Ques. Is every cofactor a coenzyme? (2 Marks)

Ans. No. Although cofactors are not necessary for enzyme function, they can bind allosterically to change the active site's shape and control the enzyme's activity. Coenzymes are necessary for enzyme function; they bind to the active site and act as a co-substrate by either accepting or donating molecules or compounds to the enzyme process.

Ques. What is a cofactor? (1 Mark)

Ans. Any molecule that, when complexed with another biological molecule, is required for the proper operation of the protein or enzyme is referred to as a cofactor.

Ques. What is the difference between a coenzyme and a cofactor? (1 Mark)

Ans. The cofactor is primarily a metal connected to the catalytic abilities of the enzyme. Coenzymes, on the other hand, are organic compounds that typically act as a donor or acceptors of atoms that are added to or withdrawn from the substrate.

Ques. Write examples of cofactors. (2 Marks)

Ans. The coenzymes that the B vitamins serve are essential for the production of the enzymes that make carbohydrates, proteins, and lipids.

In bacteria, eukaryotes, and archaea, S-adenosyl methionine is an example of a non-vitamin coenzyme that carries a methyl group.

Ques. What are the functions of cofactors? (3 Marks)

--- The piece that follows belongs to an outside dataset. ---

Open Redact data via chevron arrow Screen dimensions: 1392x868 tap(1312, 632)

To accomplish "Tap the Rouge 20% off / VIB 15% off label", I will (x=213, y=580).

Ans. Cofactors typically serve the purpose of adding chemical groups or properties that other chemical groups lack.

For instance, the cofactor ATP can transmit energy, which it uses to drive chemical processes like protein transport and enzyme activity. Heme, on the other hand, is a chemical compound containing iron that joins oxygen molecules. Heme is necessary for the delivery of oxygen by our blood cells. Cofactors can therefore perform a variety of tasks based on their chemical makeup and other attributes.

Ques. Why cofactors are important? (2 Marks)

Ans. Understanding how biological activities take place at the molecular level involves cofactors in great detail. Whether cofactors are present or not can affect how quickly a reaction transitions from reactant to product.

For biological studies of health, an understanding of cofactors is crucial. Without the required cofactors, both humans and animals may develop fatal illnesses or pass away ultimately.

Ques. What are iron-sulphur clusters? (3 Marks)

Ans. Iron-sulphur clusters are collections of sulphate and iron ions that can arrange themselves into long-lasting arrangements. These clusters display a variety of special properties not found in amino acids or other chemical compounds.

Iron-sulfur clusters are advantageous for biological activities involving electron exchanges because of their unique properties. As a result, iron-sulfur clusters play a crucial role as cofactors and enzymes in energy and electron transfer, including Complex I and Complex II in the mitochondria, coenzyme Q, cytochrome C, and NADH dehydrogenase.

Ques. What leads to folic acid deficiency? (1 Mark)

Ans. Anaemia in expectant moms who may not be able to make enough new blood cells to sustain both themselves and the kid can develop from a folic acid deficit, which can also cause abnormal births in children.